Intentionally or not, Michael Pollan’s latest book is a parody of foodie intellectualism.
By Sara Davis
What do we make of Michael Pollan’s seventh book, Cooked? Is it, as the subtitle suggests, a “natural history” which examines the science and paleoanthropology of cooking? Is it, as many of Pollan’s promotional interviews suggest, a polemic and a manual that tells us how and when to cook in order to repair the social fabric and national health of the United States? Is it a memoir of meals past, with ample nostalgia for a simpler time measured out with head shaking over the bustle of the modern world? Is it the foodie equivalent of a travelogue, tracing the author’s encounters with cooking techniques in such exotic locales as Korea, Portugal, and North Carolina? Is it an intellectual history of cookery, attempting to establish the cerebral value of the culinary arts through the theories of French anthropologists and philosophers? Or does this book and its promotional tie-ins comprise an elaborately executed piece of multimedia performance art, a parody of the foodie intellectual on the level of Joaquin Phoenix growing a beard and releasing a rap album?

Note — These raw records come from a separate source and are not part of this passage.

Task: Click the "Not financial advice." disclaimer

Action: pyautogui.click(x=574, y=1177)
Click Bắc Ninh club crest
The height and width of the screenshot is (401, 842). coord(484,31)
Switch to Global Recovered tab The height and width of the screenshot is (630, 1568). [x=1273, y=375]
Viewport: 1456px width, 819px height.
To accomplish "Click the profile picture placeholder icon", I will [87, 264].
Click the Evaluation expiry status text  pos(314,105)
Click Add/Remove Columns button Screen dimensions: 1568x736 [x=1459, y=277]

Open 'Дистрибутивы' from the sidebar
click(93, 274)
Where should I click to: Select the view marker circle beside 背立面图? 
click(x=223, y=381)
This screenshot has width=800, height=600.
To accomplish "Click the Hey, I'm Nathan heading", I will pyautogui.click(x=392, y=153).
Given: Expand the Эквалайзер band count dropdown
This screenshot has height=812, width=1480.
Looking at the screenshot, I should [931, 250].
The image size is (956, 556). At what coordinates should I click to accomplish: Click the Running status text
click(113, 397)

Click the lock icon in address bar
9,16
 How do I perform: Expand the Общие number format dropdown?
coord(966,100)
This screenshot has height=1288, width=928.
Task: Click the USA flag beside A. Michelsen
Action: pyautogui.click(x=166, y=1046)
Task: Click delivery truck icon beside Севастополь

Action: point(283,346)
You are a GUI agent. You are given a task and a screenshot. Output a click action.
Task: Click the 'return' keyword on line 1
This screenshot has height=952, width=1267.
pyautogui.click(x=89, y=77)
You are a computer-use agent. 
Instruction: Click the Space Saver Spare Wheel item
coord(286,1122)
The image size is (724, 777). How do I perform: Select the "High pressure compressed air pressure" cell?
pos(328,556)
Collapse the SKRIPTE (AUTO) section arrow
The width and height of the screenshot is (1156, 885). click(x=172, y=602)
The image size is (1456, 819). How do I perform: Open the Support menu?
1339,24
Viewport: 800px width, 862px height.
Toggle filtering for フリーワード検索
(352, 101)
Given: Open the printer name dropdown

I’m going to go with the poorly executed parody theory. Why else publish a book that attempts — with uneven levels of success — to encompass everything I described in the above paragraph? Why else bury the history and science reportage — which are Pollan’s strongest suits — in layers of stultifying narrative about his personal struggle to learn how to cook? Why else send a book to print when it is still peppered with un-fact-checked references (I’m not sure why he refers to The Feminine Mystique by name so frequently when it appears that he hasn’t read it) and contradictory aphorisms?